Deux autres firmes, Charles Schwab & Co et Vanguard ont mis en place un tel service hybride. «Tout le monde passe à un modèle hybride qui combine automatisation et conseil», observe Chris Nicola, cofondateur de WealthBar, un robot-conseiller de Vancouver dont les services sont maintenant offerts en français au Québec.

David Siegel, chef de la direction d’Investopedia, disait récemment à Investment News qu’il considère même déjà inutile de chercher à distinguer les deux modes de conseil. En effet, alors que les sites de robots-conseillers «s’humanisent», on voit de plus en plus de cabinets de conseillers humains «s’automatiser» en ayant recours aux services d’algorithmes pour la prise en charge d’une foule de procédures : traitement des formulaires, mise en place du profil des clients, mise à jour réglementaire, création d’un portefeuille diversifié et son rééquilibrage périodique.

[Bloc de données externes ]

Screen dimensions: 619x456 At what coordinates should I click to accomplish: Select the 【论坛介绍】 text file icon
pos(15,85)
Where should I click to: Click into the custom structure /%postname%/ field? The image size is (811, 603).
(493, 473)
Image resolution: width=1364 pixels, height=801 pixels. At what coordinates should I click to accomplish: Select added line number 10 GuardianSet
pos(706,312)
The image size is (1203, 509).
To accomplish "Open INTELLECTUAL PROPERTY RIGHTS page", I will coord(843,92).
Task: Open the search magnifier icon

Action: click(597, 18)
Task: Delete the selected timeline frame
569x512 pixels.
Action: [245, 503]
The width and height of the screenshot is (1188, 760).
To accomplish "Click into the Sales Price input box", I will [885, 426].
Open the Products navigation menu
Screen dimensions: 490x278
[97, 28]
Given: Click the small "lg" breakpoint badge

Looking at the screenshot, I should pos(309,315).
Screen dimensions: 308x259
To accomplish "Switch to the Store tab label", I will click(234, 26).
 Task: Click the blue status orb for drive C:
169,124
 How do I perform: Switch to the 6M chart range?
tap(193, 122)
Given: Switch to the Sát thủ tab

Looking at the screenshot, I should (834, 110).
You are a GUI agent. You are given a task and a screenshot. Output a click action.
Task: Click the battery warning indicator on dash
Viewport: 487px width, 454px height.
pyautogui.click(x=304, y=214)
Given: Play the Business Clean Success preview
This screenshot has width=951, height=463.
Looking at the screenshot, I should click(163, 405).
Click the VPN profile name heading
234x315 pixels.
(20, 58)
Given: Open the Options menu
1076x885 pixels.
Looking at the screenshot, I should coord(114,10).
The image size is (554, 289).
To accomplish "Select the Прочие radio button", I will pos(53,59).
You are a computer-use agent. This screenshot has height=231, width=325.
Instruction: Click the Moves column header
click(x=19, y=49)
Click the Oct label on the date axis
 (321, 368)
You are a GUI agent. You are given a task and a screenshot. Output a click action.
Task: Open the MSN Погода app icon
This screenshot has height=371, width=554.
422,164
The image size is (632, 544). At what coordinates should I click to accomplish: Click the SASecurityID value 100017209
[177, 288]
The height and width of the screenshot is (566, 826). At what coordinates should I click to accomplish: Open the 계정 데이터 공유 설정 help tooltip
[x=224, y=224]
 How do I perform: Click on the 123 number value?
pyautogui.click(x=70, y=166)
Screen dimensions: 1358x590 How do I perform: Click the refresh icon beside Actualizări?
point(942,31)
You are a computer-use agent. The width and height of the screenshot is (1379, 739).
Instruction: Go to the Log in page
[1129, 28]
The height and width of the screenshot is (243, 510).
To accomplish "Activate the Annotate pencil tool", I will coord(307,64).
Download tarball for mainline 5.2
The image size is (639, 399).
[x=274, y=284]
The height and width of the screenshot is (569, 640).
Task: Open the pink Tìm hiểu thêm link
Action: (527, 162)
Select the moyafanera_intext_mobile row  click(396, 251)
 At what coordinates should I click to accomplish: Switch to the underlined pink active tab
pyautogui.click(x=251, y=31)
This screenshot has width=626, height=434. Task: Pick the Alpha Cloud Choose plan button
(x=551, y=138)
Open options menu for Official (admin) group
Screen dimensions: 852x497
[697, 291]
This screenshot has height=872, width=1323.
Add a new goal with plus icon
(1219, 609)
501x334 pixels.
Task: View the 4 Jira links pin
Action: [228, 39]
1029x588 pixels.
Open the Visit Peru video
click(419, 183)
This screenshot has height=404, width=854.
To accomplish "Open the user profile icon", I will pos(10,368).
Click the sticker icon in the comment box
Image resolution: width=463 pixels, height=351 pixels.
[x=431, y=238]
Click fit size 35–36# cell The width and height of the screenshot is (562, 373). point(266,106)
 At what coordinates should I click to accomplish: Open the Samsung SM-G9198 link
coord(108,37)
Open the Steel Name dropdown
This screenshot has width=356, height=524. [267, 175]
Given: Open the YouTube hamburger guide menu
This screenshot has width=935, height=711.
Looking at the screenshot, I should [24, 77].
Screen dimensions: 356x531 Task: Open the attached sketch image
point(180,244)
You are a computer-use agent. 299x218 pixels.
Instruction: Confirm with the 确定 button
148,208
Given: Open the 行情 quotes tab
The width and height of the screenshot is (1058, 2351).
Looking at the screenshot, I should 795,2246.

Le robot-conseiller et le conseiller humain sont donc en voie de se rejoindre dans une zone commune. Le seul acteur menacé par cette situation, est le conseiller qui apporte peu de valeur ajoutée, juge Randy Cass. «Celui qui a bâti sa carrière sur les dîners avec ses clients à la suite de quoi il construit un portefeuille sans imagination, celui-là est menacé par la nouvelle donne», dit-il.

Pour l’instant, les robots-conseillers n’offrent pas les services à plus haute valeur ajoutée, notamment les divers types de planification plus sophistiqués (financière, fiscale, fiduciaire, etc.). Là où c’est le cas, ce n’est encore que très embryonnaire, juge Dan Hallett. Au Canada, ces services plus avancés sont offerts par une filiale d’un robot-conseiller, comme WealthBar Financial Services dans le cas de WealthBar, où le client a accès aux services personnalisés d’un conseiller.

C’est un terrain où le rôle du conseiller humain n’est pas encore menacé par l’automatisation. Cependant, une autre menace pèse sur l’industrie du conseil et provient plutôt du développement de l’intelligence artificielle et de l’apprentissage machine, juge Gilles Savard, directeur du projet IVADO de l’Université de Montréal qui se consacre à l’avancée de ces technologies.

La victoire en mars 2016 du système AlphaGo de Google sur Lee Sedol, le grand champion mondial de Go, un jeu de stratégie combinatoire abstrait d’origine chinoise, laisse entrevoir la mise en place accélérée d’agents intelligents très sophistiqués, notamment dans le domaine des services financiers sous l’impulsion des fintechs. De tels agents «ne vont pas nécessairement remplacer les personnes et pourraient plutôt améliorer les services», juge Gilles Savard. Néanmoins, il entretient de sérieux doutes. «Si mon fils manifestait le désir de s’orienter vers le conseil financier, dit-il, je lui suggérerais de très bien y penser avant de faire le saut.»